2.7 Tussen de [directeur/aandeelhouder van [Drukkerij A.]], en [werkgever] is op 3 mei 2002 een overeenkomst gesloten, inhoudende dat, in aanmerking nemend dat [Drukkerij A.] haar activiteiten staakt en [werkgever] belangstelling heeft voor de opdrachten en relaties van [directeur/aandeelhouder van Drukkerij A.], laatstgenoemde zich zal inzetten om [werkgever] bij oud-opdrachtgevers van [Drukkerij A.] te introduceren en zich sterk zal maken gedurende de periode van 1 juni 2002 tot en met 31 mei 2005 om te bemiddelen bij het onderbrengen van orders van (ex)relaties van [Drukkerij A.] bij [werkgever], waarvoor [directeur/aandeelhouder van Drukkerij A.] van [werkgever] provisie ontvangt.

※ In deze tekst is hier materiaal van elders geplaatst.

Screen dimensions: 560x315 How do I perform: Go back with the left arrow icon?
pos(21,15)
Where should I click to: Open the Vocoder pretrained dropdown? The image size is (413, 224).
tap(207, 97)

2.8 [werkgever] heeft in 2002 een folder uitgebracht waarin onder meer staat:
“Als bestaande klant van [werkgever] weet u dat wij recentelijk zijn verhuisd naar een nieuw pand in Alphen aan den Rijn. Perspectief ruimte benut door nieuwe collega’s en extra materieel. Samen met onze nieuwe collega’s van [Drukkerij A.] zijn wij u met onze verbeterde capaciteit weer graag van dienst. (…) Ter gelegenheid van de integratie van [Drukkerij A.] in [werkgever] én om u de gelegenheid te geven ons nieuwe bedrijfspand te bezichtigen, nodigen wij u van harte uit op ons open huis op vrijdag 7 juni 2002. (…) Als [Drukkerij A.] voor u een bekende naam is, dan heeft u al eerder een aankondiging ontvangen van de integratie van [Drukkerij A.] in [werkgever]. Nu de overgangsdatum – 1 juni 2002 – bijna is aangebroken stellen wij ons graag allemaal even voor zodat u weet wie er nog meer achter de schermen zorg besteedt aan uw drukwerk.”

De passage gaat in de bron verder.